# Can I Adequately Join A Face Frame To A Plywood Case With Glue On Only One Surface?



## Targa (Aug 21, 2013)

I'm gluing a solid oak face frame, with the aid of biscuits, to a 3/4" oak plywood case and want to minimize glue squeeze out in order to minimize clean up of glue residue on the surface to be finished. (This is my first project so I'm cautiously feeling my way along)

My question is whether I can obtain adequate results by applying glue to only one surface before clamping the face frame to the case?

Will there be sufficient holding strength of the glue if I run a single bead of the glue around only the center of the case, in addition to both sides of the biscuits, before clamping the face frame to the case instead of also applying glue to the mating surface of the face frame?

I would appreciate your comments

Thank you


----------



## TheDane (May 15, 2008)

Probably … I do that often … just make sure you spread the glue on the surface you put the bead on.
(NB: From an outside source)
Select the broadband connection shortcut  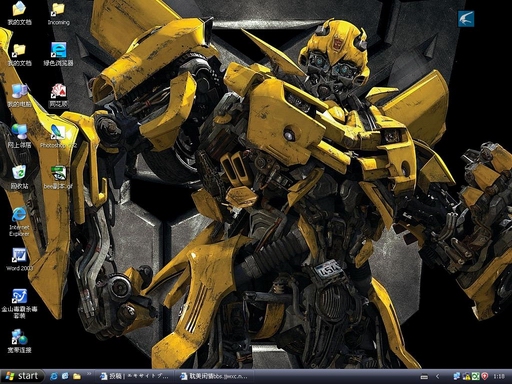(19, 341)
After-thought: Putting glue on both surfaces doesn't mean spreading twice as much glue. If you cut the amount of glue in half and put it on both sides, then spread evenly, you shouldn't have any more squeeze-out than with just one bed on one surface.


----------



## HillbillyShooter (Feb 15, 2012)

I prefer glue on both surfaces, particularly making sure there is glue in each biscuit slot on both sides-just use less glue and spread it out thin as Gerry observed.


----------



## Loren (May 30, 2008)

You can prefinish the ply with shellac to prevent the glue
from getting in the pores. You can also use paste wax 
which comes off with mineral spirits.


----------



## Alongiron (Jan 10, 2011)

When gluing anything at anytime, I always using 1-1/2 blue painters tape


----------



## BJODay (Jan 29, 2013)

+1 for TheDane. Use a silicon glue brush to spread the glue on the desired surface. It is surprising how far a bead can be spread around.

BJ


----------



## Targa (Aug 21, 2013)

*"When gluing anything at anytime, I always using 1-1/2 blue painters tape"*

I tried using some blue painters tape for delicate surfaces on some glue ups I did and had a tough time getting it off at the glue edge. Perhaps I waited too long and let the glue dry hard which is why it came off in bits and pieces?

*" You can also use paste wax which comes off with mineral spirits"*

Is there any particular paste wax I should or shouldn't use if I decide to go that route? I think I read somewhere not to use any with silicon?


----------



## rhett (May 11, 2008)

A single bead of glue and biscuits will keep that facefrrame on for good.

I would avoid the wax trick, especially if this is your first project.

A damp sponge should take care of any major squeeze-out.


----------



## Loren (May 30, 2008)

The problem with wiping glue off an open pored wood like oak
is the glue can get down in the pores. Some people claim
this has never been a problem for them, but it has vexed 
me in the past and that is why I do not wet-wipe glue on
open pored woods.

Any regular paste wax will work.

You could also fill the veneer grain before gluing the face 
frame one. The glue can be scraped off then with no
concerns about it affecting stain. With solid wood you
can scrape away material to get past any glue issues,
but with veneer being so thin more than light sanding
can result in the brown glue showing through the veneer.


----------



## shipwright (Sep 27, 2010)

Use a liquid hide glue like Old Brown Glue and you can clean up squeeze out with water and a cloth. The strength is just as good and its just as easy. You will have no issues with finish and better yet, it is reversible.

Why is everyone using PVA glues????


----------



## DLCW (Feb 18, 2011)

I've been doing exactly that process since 2000 when I started my business. I've done hundreds of cabinet since then and have never had a problem. Prior to that, I did it the same way for family and friends when woodworking was a hobby. I prefinish all my cabinet parts before I assemble. That way any glue squeeze out is really easy to clean up.


----------